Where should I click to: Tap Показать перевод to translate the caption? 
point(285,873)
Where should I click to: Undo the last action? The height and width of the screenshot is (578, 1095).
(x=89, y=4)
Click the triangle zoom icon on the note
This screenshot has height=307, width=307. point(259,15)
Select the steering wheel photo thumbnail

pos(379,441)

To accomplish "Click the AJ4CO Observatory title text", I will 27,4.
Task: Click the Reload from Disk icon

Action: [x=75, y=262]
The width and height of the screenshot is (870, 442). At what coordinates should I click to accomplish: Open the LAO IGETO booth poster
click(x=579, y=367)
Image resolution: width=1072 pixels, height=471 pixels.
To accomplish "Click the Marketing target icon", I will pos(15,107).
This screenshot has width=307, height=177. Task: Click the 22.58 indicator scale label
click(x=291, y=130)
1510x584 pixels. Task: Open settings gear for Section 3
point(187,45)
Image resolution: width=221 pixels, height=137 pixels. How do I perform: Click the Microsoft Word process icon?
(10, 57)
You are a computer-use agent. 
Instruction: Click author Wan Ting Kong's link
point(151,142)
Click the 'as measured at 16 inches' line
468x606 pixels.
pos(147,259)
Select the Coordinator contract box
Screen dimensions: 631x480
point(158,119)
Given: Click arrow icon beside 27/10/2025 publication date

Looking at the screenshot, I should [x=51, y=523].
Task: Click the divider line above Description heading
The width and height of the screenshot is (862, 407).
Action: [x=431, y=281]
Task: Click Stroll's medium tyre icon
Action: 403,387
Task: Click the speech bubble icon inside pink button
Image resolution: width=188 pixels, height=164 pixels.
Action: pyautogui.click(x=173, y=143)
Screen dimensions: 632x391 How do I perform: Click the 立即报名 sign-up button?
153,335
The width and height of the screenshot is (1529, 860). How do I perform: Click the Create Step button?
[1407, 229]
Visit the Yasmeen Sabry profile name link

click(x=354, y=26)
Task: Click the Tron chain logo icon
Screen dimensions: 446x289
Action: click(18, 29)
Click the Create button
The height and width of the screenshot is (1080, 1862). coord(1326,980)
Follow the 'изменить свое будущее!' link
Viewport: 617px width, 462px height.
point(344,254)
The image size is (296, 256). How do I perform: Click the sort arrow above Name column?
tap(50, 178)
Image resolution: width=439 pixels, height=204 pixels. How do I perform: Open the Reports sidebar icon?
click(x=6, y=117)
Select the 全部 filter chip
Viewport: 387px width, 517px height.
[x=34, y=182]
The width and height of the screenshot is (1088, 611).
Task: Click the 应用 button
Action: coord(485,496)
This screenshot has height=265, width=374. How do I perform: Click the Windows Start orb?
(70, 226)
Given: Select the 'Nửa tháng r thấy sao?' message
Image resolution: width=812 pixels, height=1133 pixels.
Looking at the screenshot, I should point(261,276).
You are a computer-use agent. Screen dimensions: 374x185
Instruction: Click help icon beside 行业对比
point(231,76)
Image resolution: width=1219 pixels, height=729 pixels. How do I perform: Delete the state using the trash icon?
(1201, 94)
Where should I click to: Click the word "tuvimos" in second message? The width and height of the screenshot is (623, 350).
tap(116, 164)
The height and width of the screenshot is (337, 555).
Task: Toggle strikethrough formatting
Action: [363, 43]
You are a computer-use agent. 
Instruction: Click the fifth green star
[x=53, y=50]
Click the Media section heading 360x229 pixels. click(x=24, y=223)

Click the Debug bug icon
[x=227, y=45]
________________________
### Challenge:
Copy out all of the lines above word for word.

### In response:
Where should I click to: Tap Показать перевод to translate the caption? 
point(285,873)
Where should I click to: Undo the last action? The height and width of the screenshot is (578, 1095).
(x=89, y=4)
Click the triangle zoom icon on the note
This screenshot has height=307, width=307. point(259,15)
Select the steering wheel photo thumbnail

pos(379,441)

To accomplish "Click the AJ4CO Observatory title text", I will 27,4.
Task: Click the Reload from Disk icon

Action: [x=75, y=262]
The width and height of the screenshot is (870, 442). At what coordinates should I click to accomplish: Open the LAO IGETO booth poster
click(x=579, y=367)
Image resolution: width=1072 pixels, height=471 pixels.
To accomplish "Click the Marketing target icon", I will pos(15,107).
This screenshot has width=307, height=177. Task: Click the 22.58 indicator scale label
click(x=291, y=130)
1510x584 pixels. Task: Open settings gear for Section 3
point(187,45)
Image resolution: width=221 pixels, height=137 pixels. How do I perform: Click the Microsoft Word process icon?
(10, 57)
You are a computer-use agent. 
Instruction: Click author Wan Ting Kong's link
point(151,142)
Click the 'as measured at 16 inches' line
468x606 pixels.
pos(147,259)
Select the Coordinator contract box
Screen dimensions: 631x480
point(158,119)
Given: Click arrow icon beside 27/10/2025 publication date

Looking at the screenshot, I should [x=51, y=523].
Task: Click the divider line above Description heading
The width and height of the screenshot is (862, 407).
Action: [x=431, y=281]
Task: Click Stroll's medium tyre icon
Action: 403,387
Task: Click the speech bubble icon inside pink button
Image resolution: width=188 pixels, height=164 pixels.
Action: pyautogui.click(x=173, y=143)
Screen dimensions: 632x391 How do I perform: Click the 立即报名 sign-up button?
153,335
The width and height of the screenshot is (1529, 860). How do I perform: Click the Create Step button?
[1407, 229]
Visit the Yasmeen Sabry profile name link

click(x=354, y=26)
Task: Click the Tron chain logo icon
Screen dimensions: 446x289
Action: click(18, 29)
Click the Create button
The height and width of the screenshot is (1080, 1862). coord(1326,980)
Follow the 'изменить свое будущее!' link
Viewport: 617px width, 462px height.
point(344,254)
The image size is (296, 256). How do I perform: Click the sort arrow above Name column?
tap(50, 178)
Image resolution: width=439 pixels, height=204 pixels. How do I perform: Open the Reports sidebar icon?
click(x=6, y=117)
Select the 全部 filter chip
Viewport: 387px width, 517px height.
[x=34, y=182]
The width and height of the screenshot is (1088, 611).
Task: Click the 应用 button
Action: coord(485,496)
This screenshot has height=265, width=374. How do I perform: Click the Windows Start orb?
(70, 226)
Given: Select the 'Nửa tháng r thấy sao?' message
Image resolution: width=812 pixels, height=1133 pixels.
Looking at the screenshot, I should point(261,276).
You are a computer-use agent. Screen dimensions: 374x185
Instruction: Click help icon beside 行业对比
point(231,76)
Image resolution: width=1219 pixels, height=729 pixels. How do I perform: Delete the state using the trash icon?
(1201, 94)
Where should I click to: Click the word "tuvimos" in second message? The width and height of the screenshot is (623, 350).
tap(116, 164)
The height and width of the screenshot is (337, 555).
Task: Toggle strikethrough formatting
Action: [363, 43]
You are a computer-use agent. 
Instruction: Click the fifth green star
[x=53, y=50]
Click the Media section heading 360x229 pixels. click(x=24, y=223)

Click the Debug bug icon
[x=227, y=45]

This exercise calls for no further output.